Git under the hood
Tip: Before reading, open the .git folder in one of your repositories and have a look at the files.
Intro
A git repo under the hood is a directed acyclic graph (DAG):
flowchart TB 1[commit a]-->2[commit b] 1[commit a]-->3[tree a] 3[tree a]-->4[blob a] 2[commit b]-->5[tree b] 5[tree b]-->6[blob b] 5[tree b]-->7[blob c] 5[tree b]-->9[tree c] HEAD-.->main-.->2[commit b] style HEAD fill:#feff9c style main fill:#feff9c
This repo started at commit a (where HEAD and main initially pointed to). A commit happened and now it is at commit b. The structure is a lot simpler than it appears. Starting from the bottom:
- Git objects (DAG nodes, identified by a SHA1):
- Blob: how git stores files.
- Tree: Correspond to directories. They point to blobs (or other trees) and store file names and other file information
- Commits: A snapshot of the files a certain point.
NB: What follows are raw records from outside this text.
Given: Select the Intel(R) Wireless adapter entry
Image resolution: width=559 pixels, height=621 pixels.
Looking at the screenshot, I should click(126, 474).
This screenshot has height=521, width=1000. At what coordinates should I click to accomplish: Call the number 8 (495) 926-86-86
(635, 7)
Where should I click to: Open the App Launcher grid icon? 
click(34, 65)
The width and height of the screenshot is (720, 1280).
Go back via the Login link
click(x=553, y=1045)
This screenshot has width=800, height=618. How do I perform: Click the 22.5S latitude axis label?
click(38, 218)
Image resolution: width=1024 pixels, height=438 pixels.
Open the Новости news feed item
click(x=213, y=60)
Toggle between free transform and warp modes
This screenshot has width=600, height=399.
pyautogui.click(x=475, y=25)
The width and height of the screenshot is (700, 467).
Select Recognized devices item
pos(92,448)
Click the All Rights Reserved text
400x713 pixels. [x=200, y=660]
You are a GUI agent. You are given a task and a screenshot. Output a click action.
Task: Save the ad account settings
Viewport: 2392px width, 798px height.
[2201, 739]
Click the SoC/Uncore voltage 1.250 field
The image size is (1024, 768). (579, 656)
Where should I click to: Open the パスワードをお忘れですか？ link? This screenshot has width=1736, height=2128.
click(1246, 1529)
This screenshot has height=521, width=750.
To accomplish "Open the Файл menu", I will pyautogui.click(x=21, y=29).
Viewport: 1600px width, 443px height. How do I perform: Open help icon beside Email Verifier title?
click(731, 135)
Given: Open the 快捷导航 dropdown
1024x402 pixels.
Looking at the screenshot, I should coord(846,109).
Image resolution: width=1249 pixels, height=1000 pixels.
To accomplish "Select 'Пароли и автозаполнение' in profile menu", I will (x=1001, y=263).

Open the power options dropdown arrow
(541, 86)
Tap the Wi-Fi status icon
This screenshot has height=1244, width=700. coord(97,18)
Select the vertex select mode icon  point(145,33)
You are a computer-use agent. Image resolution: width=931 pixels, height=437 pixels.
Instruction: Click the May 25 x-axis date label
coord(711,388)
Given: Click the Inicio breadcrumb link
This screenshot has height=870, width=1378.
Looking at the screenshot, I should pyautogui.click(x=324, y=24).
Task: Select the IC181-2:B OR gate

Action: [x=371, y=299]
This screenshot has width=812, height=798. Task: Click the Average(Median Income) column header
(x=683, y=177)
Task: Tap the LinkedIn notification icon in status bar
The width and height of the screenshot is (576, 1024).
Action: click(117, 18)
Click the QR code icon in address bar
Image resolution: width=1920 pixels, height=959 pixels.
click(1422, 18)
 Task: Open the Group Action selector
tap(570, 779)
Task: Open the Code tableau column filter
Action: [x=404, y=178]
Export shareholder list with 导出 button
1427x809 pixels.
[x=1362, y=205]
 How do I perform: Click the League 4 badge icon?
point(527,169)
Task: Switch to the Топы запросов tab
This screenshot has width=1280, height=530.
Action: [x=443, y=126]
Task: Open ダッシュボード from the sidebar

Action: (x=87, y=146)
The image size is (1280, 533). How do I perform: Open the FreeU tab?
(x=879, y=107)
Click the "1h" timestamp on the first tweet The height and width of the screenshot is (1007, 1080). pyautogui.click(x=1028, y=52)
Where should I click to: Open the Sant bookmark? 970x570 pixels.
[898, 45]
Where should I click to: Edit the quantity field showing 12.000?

They have a “commit message” and point to the previous commit and a single tree.
- References:
- HEAD and main: (case sesitive) not git objects. Git calls these “references”. They’re like post-it notes on nodes in the DAG. Literally a file named “HEAD” (or “branch name”) containing a single line: the commit SHA1 or the name of another ref. Stored in project/.git/refs.
- A node on the git DAG must have a reference to it or else it can be garbage collected / deleted.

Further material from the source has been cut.